Whether you are talking to a new recruit or a old Nam vet, they will all recall the Rifle Qualification Course. While i can’t attest to the other branches of service, the US Army has always relied on the 300 meter standard Rifle Qualification. This test required a Soldier to first shoot a 20rd magazine, from a concrete “foxhole,” at targets ranging from 25 meters to 300 meters. The Soldier then had to climb out of the foxhole, assume a unsupported prone firing position (laying on the ground), and again engage various targets from 25m to 300m, with a second 20rd mag. If I recall correctly, I think 34/40 was expert. If I shot below 38, I wanted to kill myself (very easy test for a young trooper with good eyes).
These tests were all done with iron sights. They were good for gauging how good our Soldiers would be shooting at targets in an open defence. However, as the global war on terror was shaping up, we began to see more and more urban combat. So, what about training, and testing, at CQB distances?
Here we are, now 15 years later, still playing the same political games. There are quite a few different Carbine Tests out there. Some are good. Some, well, not so much.
In this video Rob takes us through what we call the “Mar Qual.” It is a standardized test, that T1G uses to gauge the shooting abilities of different operators (and whole units), prior to allowing them to go “Hot” into the live-fire shoot houses. It takes shooters through Standing/Kneeling/Prone, speed reloads, shooting on the move, and limited exposure shots (snaps). Rob has a little fun talking through how to properly score these targets. There are actually two different versions (male and female), but both have the same scoring areas. To run this test, each shooter will need 50rds of rifle (there is a pistol version also) and three paper targets. You’re wanting at least 80 points to pass this test.
Stages (so you don’t have to keep rewatching the video)
From 50m; 2rds Standing, 2rds Kneeling, 2rds Prone; against 1st paper target
From 50m, run to 25m, then 2rds standing and 2rds Kneeling
From 25m, 1rd snap to the face in 2 seconds
From 25m moving to the 15m; shooting while moving 2rds to chest
From 15m, 2rds hammered pair to chest in 2 seconds
From 15m moving to 10m, shooting while moving, failure drill
From 10m moving to 5m, shooting while moving, failure drill
Walk back to 7m; from 7m moving to 3m; shooting while moving, failure drill
Set up 2 new clean targets
From 50m; 2rds Standing on 1st target, speed reload, 2rds Kneeling on 2nd target
From 25m moving to 15m; shooting while moving, 2rds each target
From 15m; 2rds hammered pair on each target
From 15m moving to 10m, shooting while moving, 2rds each target
From 10m; 2rds hammered pair on each target
From 10m moving to 3m; shooting while moving, Box Drill
So, if you are looking for a new drill to add to your training plan, or you are just wanting to test your skill level against America’s finest, give this Carbine Qualification a try. It’s a great training tool.

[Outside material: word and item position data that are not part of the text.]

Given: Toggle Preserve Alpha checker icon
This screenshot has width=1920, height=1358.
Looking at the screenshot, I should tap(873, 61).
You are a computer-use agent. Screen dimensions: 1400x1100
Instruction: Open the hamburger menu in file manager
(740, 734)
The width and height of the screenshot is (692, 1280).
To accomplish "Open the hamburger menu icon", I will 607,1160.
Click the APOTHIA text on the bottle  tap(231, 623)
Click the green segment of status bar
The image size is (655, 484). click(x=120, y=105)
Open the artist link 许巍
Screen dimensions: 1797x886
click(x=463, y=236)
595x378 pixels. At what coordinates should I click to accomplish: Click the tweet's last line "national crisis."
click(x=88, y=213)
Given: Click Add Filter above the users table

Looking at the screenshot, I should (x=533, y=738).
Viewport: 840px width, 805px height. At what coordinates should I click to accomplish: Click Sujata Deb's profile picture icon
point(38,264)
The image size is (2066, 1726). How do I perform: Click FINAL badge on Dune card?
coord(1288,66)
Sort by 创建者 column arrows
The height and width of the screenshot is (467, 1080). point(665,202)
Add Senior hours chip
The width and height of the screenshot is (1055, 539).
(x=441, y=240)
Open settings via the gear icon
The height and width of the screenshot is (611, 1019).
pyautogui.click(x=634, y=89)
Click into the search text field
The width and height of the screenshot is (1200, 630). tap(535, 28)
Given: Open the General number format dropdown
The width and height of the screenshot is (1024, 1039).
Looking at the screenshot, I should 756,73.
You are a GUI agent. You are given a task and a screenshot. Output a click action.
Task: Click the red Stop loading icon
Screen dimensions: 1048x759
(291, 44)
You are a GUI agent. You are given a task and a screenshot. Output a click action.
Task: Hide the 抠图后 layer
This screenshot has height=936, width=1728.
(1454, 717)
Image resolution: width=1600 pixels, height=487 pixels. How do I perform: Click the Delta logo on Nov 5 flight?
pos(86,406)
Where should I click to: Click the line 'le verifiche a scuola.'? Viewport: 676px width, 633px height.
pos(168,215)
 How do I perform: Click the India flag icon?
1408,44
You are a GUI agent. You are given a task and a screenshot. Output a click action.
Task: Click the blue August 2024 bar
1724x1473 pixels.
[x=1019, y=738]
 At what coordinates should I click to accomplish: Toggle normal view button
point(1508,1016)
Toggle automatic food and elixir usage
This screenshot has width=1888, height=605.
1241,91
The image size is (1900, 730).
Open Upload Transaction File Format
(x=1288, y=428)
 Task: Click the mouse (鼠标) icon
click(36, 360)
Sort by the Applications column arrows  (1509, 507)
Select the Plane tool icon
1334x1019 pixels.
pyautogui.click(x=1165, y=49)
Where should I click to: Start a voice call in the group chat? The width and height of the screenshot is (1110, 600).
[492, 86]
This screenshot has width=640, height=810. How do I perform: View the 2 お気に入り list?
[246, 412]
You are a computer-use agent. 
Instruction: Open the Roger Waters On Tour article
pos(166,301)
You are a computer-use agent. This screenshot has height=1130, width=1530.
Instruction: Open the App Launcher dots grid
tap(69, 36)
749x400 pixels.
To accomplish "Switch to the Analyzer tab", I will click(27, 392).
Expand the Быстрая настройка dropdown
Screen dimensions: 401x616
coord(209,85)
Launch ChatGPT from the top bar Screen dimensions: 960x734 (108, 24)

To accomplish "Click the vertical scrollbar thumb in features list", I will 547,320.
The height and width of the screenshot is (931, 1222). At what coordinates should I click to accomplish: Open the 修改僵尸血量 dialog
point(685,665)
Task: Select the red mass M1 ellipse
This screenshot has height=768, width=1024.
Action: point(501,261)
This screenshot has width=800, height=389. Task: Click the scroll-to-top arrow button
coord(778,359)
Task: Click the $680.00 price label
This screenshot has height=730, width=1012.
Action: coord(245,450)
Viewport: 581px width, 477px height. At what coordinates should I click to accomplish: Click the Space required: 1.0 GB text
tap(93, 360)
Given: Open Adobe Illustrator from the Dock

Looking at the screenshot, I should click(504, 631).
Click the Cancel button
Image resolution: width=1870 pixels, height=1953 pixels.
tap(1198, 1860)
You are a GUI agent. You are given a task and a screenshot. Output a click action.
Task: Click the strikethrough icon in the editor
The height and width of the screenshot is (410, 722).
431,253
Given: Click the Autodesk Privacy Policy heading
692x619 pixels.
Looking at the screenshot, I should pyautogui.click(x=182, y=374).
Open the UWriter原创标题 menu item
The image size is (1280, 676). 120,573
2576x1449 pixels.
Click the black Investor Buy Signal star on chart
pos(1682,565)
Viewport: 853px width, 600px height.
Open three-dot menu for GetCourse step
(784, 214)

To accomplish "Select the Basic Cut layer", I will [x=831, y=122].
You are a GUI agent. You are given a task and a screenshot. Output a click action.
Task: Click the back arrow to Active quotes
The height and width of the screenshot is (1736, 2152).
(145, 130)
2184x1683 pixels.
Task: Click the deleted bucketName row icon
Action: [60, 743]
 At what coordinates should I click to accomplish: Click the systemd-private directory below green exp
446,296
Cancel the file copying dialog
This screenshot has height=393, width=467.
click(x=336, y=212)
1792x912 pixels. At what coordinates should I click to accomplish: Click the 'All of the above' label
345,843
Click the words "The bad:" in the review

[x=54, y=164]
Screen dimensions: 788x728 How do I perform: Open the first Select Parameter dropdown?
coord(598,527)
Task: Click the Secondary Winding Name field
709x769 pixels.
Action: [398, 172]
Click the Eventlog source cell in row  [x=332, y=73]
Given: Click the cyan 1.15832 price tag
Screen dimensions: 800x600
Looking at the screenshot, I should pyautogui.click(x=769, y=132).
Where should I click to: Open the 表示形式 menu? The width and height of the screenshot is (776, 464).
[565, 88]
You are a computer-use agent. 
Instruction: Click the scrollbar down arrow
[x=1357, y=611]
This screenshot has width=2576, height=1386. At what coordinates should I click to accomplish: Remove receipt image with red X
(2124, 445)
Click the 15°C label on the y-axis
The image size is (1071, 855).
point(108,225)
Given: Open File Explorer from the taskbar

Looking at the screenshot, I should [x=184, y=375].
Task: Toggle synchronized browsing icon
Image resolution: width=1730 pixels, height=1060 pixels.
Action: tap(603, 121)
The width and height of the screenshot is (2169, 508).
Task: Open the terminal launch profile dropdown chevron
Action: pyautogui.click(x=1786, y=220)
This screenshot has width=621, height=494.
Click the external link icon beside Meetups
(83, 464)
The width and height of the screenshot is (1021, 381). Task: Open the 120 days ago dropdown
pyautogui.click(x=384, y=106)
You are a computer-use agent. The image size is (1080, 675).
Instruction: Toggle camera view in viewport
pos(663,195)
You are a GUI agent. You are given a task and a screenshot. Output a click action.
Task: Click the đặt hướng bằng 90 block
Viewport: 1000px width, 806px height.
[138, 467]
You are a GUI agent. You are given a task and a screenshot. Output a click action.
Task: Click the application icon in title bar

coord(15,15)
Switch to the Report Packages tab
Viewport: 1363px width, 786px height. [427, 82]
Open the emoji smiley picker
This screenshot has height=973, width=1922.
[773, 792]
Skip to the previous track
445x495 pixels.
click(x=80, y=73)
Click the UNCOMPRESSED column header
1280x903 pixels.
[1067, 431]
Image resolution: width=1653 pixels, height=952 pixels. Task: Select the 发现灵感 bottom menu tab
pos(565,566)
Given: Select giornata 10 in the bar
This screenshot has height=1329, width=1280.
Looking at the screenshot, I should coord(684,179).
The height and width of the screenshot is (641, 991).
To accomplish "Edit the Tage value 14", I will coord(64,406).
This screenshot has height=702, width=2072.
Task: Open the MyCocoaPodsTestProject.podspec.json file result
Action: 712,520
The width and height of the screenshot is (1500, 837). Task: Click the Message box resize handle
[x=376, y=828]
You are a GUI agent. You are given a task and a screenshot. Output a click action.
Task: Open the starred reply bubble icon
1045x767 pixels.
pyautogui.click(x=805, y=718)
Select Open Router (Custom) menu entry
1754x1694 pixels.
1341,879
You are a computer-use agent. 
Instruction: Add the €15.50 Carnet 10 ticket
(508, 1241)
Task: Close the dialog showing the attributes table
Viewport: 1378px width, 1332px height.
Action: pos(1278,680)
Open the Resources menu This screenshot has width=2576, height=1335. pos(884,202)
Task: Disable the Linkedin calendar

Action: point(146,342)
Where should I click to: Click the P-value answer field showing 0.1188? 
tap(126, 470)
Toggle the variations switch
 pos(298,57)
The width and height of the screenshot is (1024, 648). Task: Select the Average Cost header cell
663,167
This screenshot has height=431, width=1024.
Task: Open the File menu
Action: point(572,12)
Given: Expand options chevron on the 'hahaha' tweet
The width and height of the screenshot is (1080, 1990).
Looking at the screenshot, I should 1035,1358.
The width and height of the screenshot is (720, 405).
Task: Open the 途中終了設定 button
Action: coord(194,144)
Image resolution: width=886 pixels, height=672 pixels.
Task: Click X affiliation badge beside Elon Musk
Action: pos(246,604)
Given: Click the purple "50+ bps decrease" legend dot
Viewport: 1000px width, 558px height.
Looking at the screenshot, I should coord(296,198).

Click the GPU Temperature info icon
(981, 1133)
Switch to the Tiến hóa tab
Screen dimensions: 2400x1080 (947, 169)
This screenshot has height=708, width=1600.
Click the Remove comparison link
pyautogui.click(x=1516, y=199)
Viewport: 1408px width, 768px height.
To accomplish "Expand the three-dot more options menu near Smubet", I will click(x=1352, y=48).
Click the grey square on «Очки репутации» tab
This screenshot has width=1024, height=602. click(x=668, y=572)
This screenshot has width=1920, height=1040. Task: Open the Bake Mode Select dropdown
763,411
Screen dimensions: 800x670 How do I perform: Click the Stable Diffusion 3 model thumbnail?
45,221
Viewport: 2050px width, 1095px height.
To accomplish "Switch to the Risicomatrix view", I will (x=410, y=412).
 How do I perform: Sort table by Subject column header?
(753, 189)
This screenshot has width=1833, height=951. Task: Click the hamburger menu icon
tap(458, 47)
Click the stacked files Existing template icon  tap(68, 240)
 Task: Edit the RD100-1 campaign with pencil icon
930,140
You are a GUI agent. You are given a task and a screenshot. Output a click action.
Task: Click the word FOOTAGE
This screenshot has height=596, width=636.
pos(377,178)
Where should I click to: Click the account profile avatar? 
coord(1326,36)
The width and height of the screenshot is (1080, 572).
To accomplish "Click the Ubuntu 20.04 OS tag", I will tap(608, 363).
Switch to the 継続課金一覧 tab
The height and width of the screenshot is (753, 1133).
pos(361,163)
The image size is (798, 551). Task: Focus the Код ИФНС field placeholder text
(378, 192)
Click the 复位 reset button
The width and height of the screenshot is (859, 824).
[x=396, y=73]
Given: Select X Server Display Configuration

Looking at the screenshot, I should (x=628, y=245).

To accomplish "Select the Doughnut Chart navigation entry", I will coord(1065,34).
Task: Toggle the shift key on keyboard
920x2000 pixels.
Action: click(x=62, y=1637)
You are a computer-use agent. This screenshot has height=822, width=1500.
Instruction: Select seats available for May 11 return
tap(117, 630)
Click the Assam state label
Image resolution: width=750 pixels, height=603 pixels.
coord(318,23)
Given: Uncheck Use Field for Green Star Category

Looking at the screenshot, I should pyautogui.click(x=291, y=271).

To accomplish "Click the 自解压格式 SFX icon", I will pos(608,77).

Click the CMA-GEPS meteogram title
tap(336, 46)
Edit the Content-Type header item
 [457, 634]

Now, that said, do I think it should replace the Army’s standard 300 meter qual? No, I do not. Unfortunately, we are seeing our modern generation of warfighters becoming overly dependant on optic sights and only practicing at CQB distances. What good is having a rifle capable of precision shots at 400 meters, if our Soldiers are only proficient out to 25 meters? Don’t just train for your last battle; train for what might possibly be your next. That means mastering both CQB distances and open long distances. So, conquer them both.
This is the part where you push away from the computer. Go slap in a fresh mag, and try out this qual on your local rifle range. Then, come back and let us know how you did.